TASK INSTRUCTIONS:
Go through the entries that follow and count every line with the string "will". Reply with the number only.

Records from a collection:
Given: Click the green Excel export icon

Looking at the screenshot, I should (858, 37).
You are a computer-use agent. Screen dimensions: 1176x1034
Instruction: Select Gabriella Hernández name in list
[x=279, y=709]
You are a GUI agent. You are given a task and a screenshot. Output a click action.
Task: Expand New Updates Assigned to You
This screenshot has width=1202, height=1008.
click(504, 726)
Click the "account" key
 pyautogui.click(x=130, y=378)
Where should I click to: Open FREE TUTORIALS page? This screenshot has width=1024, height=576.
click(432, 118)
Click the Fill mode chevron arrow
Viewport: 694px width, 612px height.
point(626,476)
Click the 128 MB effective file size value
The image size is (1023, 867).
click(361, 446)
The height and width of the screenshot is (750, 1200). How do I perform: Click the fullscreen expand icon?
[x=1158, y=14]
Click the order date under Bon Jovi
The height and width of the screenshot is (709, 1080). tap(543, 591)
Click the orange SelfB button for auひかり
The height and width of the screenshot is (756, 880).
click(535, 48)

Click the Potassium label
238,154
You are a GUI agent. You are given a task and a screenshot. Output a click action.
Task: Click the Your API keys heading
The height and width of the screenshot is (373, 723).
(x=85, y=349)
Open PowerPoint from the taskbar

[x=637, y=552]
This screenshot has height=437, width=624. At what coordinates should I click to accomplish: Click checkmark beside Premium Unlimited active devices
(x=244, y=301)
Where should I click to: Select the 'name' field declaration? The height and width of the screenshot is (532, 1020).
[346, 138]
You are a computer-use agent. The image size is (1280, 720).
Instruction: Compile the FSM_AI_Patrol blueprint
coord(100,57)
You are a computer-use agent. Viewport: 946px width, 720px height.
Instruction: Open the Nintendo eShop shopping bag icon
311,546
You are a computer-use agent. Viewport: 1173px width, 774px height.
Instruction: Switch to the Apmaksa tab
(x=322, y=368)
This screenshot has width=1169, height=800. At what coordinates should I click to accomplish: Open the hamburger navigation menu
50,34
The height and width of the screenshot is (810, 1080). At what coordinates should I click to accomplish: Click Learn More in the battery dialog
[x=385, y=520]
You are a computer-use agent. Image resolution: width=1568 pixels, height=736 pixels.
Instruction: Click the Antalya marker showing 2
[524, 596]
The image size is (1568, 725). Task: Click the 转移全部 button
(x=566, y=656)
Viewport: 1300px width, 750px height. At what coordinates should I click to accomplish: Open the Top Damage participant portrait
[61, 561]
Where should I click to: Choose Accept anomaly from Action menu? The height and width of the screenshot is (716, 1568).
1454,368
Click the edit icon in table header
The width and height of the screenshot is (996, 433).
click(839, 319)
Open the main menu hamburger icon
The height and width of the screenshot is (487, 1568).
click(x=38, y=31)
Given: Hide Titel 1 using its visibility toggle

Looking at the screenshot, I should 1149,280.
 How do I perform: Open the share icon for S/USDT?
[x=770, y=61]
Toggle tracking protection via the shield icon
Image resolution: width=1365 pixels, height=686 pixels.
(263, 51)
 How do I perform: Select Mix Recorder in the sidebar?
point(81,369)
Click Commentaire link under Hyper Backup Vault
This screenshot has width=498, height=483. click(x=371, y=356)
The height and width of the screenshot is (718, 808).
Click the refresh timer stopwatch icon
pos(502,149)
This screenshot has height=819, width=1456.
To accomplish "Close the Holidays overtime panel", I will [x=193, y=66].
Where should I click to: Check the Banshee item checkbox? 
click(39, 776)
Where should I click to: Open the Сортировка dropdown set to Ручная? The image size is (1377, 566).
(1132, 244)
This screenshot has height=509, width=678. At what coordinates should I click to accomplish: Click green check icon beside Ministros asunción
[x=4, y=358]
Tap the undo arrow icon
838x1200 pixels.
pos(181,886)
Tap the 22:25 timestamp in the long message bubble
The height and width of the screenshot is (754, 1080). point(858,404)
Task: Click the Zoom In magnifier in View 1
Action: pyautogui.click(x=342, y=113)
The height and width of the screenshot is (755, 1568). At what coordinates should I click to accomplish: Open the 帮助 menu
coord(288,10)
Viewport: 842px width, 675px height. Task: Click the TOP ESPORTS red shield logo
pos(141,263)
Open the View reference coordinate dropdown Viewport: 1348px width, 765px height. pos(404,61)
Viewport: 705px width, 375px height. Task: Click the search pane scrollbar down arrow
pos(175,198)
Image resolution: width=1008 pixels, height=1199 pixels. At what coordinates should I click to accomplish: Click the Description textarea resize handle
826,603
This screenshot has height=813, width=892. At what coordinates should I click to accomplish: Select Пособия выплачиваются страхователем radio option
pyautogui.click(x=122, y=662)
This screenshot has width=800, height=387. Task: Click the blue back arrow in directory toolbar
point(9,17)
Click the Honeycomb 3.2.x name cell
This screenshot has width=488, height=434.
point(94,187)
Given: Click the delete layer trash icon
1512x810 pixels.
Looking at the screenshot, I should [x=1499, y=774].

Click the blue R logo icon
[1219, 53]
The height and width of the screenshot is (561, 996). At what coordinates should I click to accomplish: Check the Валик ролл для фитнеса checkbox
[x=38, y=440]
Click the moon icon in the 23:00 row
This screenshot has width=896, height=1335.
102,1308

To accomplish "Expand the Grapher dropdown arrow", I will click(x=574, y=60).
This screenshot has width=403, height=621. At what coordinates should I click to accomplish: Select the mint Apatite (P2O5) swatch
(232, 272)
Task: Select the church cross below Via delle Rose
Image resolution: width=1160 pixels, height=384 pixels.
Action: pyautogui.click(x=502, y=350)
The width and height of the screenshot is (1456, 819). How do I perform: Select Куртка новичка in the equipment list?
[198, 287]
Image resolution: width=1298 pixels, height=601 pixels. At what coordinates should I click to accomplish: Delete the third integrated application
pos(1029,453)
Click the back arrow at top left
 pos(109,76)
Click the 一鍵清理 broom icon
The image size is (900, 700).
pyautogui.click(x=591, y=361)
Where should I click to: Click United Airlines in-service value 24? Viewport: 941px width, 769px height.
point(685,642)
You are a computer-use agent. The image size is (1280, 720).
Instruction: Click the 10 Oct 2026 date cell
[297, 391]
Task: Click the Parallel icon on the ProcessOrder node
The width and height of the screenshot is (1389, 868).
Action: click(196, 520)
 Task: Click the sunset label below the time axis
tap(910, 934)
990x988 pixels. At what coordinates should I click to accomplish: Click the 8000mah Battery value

WRITTEN SOLUTION:
2